ESTRATTO DEL DOCUMENTO ▸
Insieme alla città il racconto segue le tracce di tuo padre, della tua relazione con lui.

Papà è il centro drammaturgico del film, ma probabilmente non sarei mai riuscito a parlare del mio rapporto con lui se non ci fosse stato quel momento eccezionale. Per me è un po’ come un di svelamento intimo e personale che si riflette in questo momento storico, nella sua incertezza.

Da qualche anno organizzi Laguna sud, un festival a Chioggia, in collaborazione con le Giornate degli autori, quest’anno è stato anche una residenza artistica per giovani filmmaker che hanno girato sul posto.

Credo che tutto il territorio sia molto interessante, Chioggia, Palestrina esprimono un rapporto tra uomo e natura intenso, sono luoghi unici dal punto di vista antropologico, della fauna, della biologia, delle storie anche se l’attenzione di concentra sempre quasi soltanto su Venezia. Il festival cerca di dire anche questo, costruendo una presenza sul territorio che non è solo di vetrina ma di collaborazione e di formazione

Era importante per te fare la Mostra quest’anno?

Assolutamente, e sono felicissimo che ci si è riusciti, il cinema torna finalmente nelle sale, dove deve esistere e essere visto, se non ci fosse stata avremmo avuto un vuoto cosmico.

CONSEGNA A ▸ Secondo l'estratto, in quale località si svolge il festival Laguna sud?
CONSEGNA B ▸ Stabilisca se ciascuna affermazione concorda con l'estratto, rispondendo sì o no e citando le parole decisive: (i) il festival Laguna sud è organizzato in collaborazione con le Giornate degli autori; (ii) il padre è il centro drammaturgico del film; (iii) quest'anno il festival è stato anche una residenza artistica per giovani fotografi.

MATERIALE FORNITO ▸
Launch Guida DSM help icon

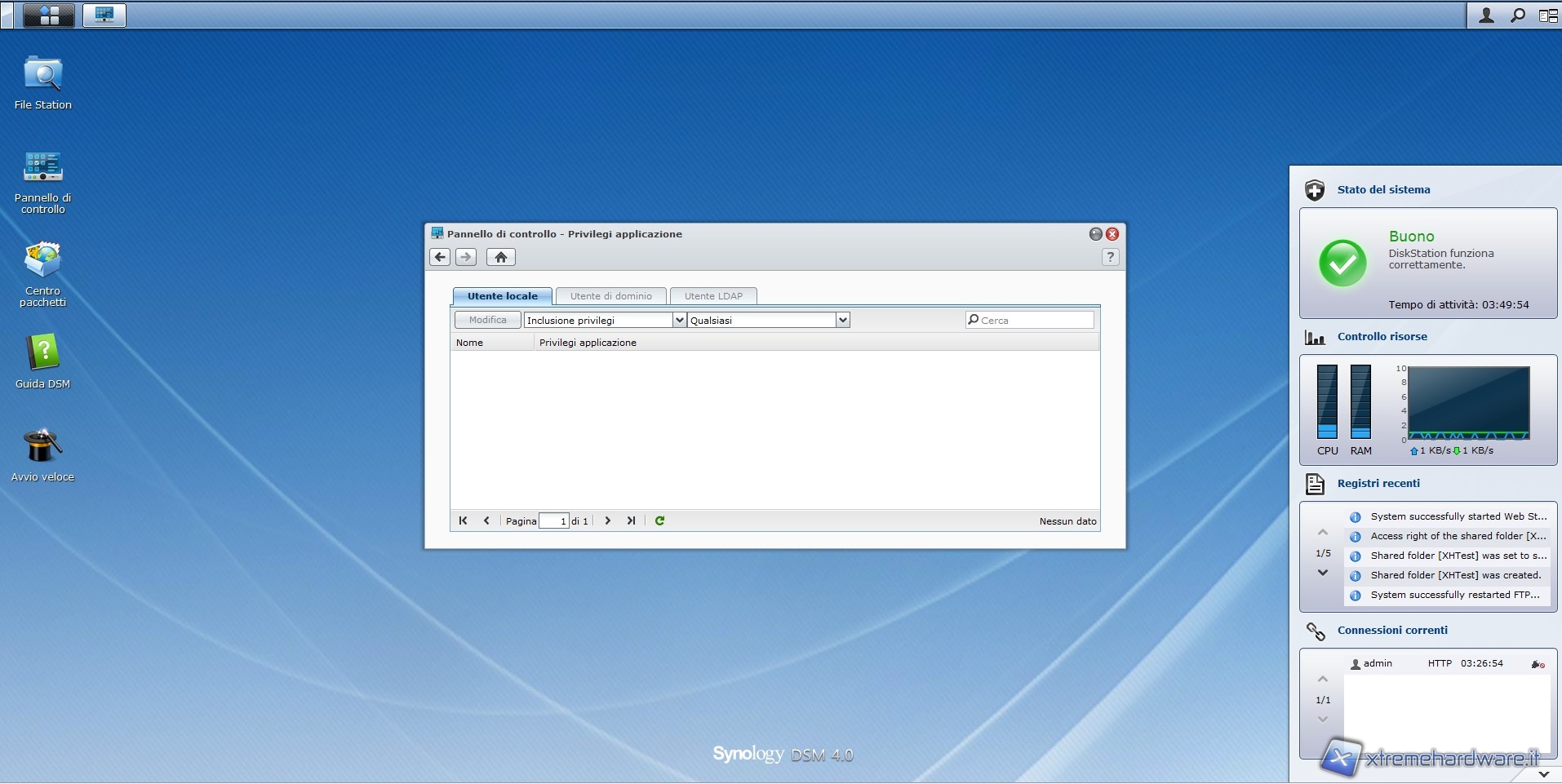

SPAZIO RISPOSTA A ▸ A Chioggia.

SPAZIO RISPOSTA B ▸
(i) Sì: «in collaborazione con le Giornate degli autori».
(ii) Sì: «Papà è il centro drammaturgico del film».
(iii) No: «una residenza artistica per giovani filmmaker».